S.V. Tsarenko, V.B. Khvatov, N.A. Mikhalova, V.V. Krylov, S.S. Petrikov, V.Yu. Zinkin, E.V. Gukova, Yu.V. Titova, Kh.T. Guseinova
Sklifosovsky Research Institute of Emergency Care,
Mechnikov Research Institute of Vaccines and Sera, Moscow, Russia
Pyoseptic complications are one of the main problems of intensive care in patients with intracranial hemorrhages, being in a critical state. A resuscitation department of a hospital of emergency care is characterized by circulation of formed polyresistant strains of pathogenic microorganisms. Pneumonia is caused by microbes in the majority of cases. Antibacterial therapy is not always effective. Thus, one of the ways, which can effect the existent situation, is active immunization with polyvalent vaccines.
The goal of the present study was to investigate an effect of immunization with a Staphylococcus-Proteus-Pseudomonas aeruginosa adsorbed (SPPA) vaccine on a rate and term of pneumonia development in patients with craniocerebral hemorrhages, being in a critical state.
Materials and Methods. There were 145 patients with craniocerebral trauma, ruptures of aneurysms of cerebral arteries and hemorrhagic strokes. A criterion of including a patient into groups under study was absence of stomach contents aspiration at the previous stages of treatment and pyoseptic complications on admission to the neuroresuscitation department.
There were two groups of patients. Single inoculation with the SPPA vaccine (produced by IMMUNOPREPARAT, located in Ufa, Tatarstan) was used in cases of the first group (n=19). It was administered subcutaneously in a dose of 0.5 ml during the first day of staying in the neuroresuscitation department. Patients of the control group (n=126) were not subject to active immunization. The groups were comparable in age, sex, a disease character, a state severity, a period of stay in the resuscitation department, duration of artificial respiration and methods of intensive care. A degree of consciousness depression was characterized by a score of 9 (Glasgow Coma Scale) in 73% and 69% of cases of the main and control groups respectively. Monitoring of a term and rate of pneumonia development was carried out. Immune status dynamics was estimated on the 1-3, 4-13 and 14-30 day of hospitalization. Absolute and relative numbers of leukocytes, a granulopectic index (a latex test), activity of oxygen-dependent metabolism of neutrophils (a photometric test with tetrazolium) and serous concentrations of IgM, IgG and IgA were estimated.

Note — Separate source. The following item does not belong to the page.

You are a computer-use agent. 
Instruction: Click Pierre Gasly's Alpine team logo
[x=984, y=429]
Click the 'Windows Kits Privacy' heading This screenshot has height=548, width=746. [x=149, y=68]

Results. Pneumonia developed in 36.8% of cases of the main group. It was watched in 46.1% of patients of the control group (p=0.61). There was a reliable difference in a term of appearance of inflammatory changes in the lungs. The patients of the main and control groups developed pneumonia on the 9.3±4.2 day (M±d) and 6.0±2.2 day after admission to the resuscitation department respectively (p<0.0001).

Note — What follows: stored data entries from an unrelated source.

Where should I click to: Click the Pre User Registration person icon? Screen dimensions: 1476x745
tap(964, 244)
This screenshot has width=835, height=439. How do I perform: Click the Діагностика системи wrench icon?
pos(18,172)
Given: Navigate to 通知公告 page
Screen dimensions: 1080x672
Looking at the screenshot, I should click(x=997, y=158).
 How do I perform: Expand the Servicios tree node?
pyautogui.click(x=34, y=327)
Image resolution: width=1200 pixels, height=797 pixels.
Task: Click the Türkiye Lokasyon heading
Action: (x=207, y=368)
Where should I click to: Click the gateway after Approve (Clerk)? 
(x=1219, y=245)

Increase of IgA, IgM and IgG titers in patients of the main group was watched beginning with the 4th day after vaccination. IgA titer was practically similar in both groups by the third week of hospitalization, despite the fact, that initial concentration of IgA in the group of inoculated patients was lower than normal values and reliably smaller than identical indices in the control group (1.6±1 g/l versus 2.2±1 g/l; p=0.034). Concentration of IgA, playing the most important part in local immunity of mucous membranes, and its dynamics were regarded to be an inoculation effect. It was confirmed by clinical results. IgM titers increased in both groups. However, concentration of IgM (a marker of an acute humoral response to infection) in the main group was reliably higher than in the control group during the second week (2.1±0.8 g/l versus 1.4±0.6 g/l) of hospitalization. One could observe a growing level of IgG in both groups. It reached its peak values by the 14-30 day. IgG concentraton increased by 56% and 33% in the main and control groups respectively (12.3 g/l a nd 10.7 g/l; p<0.05).
It is important to note, that vaccination did not result in any considerable changes of cellular or phagocytic links of immunity.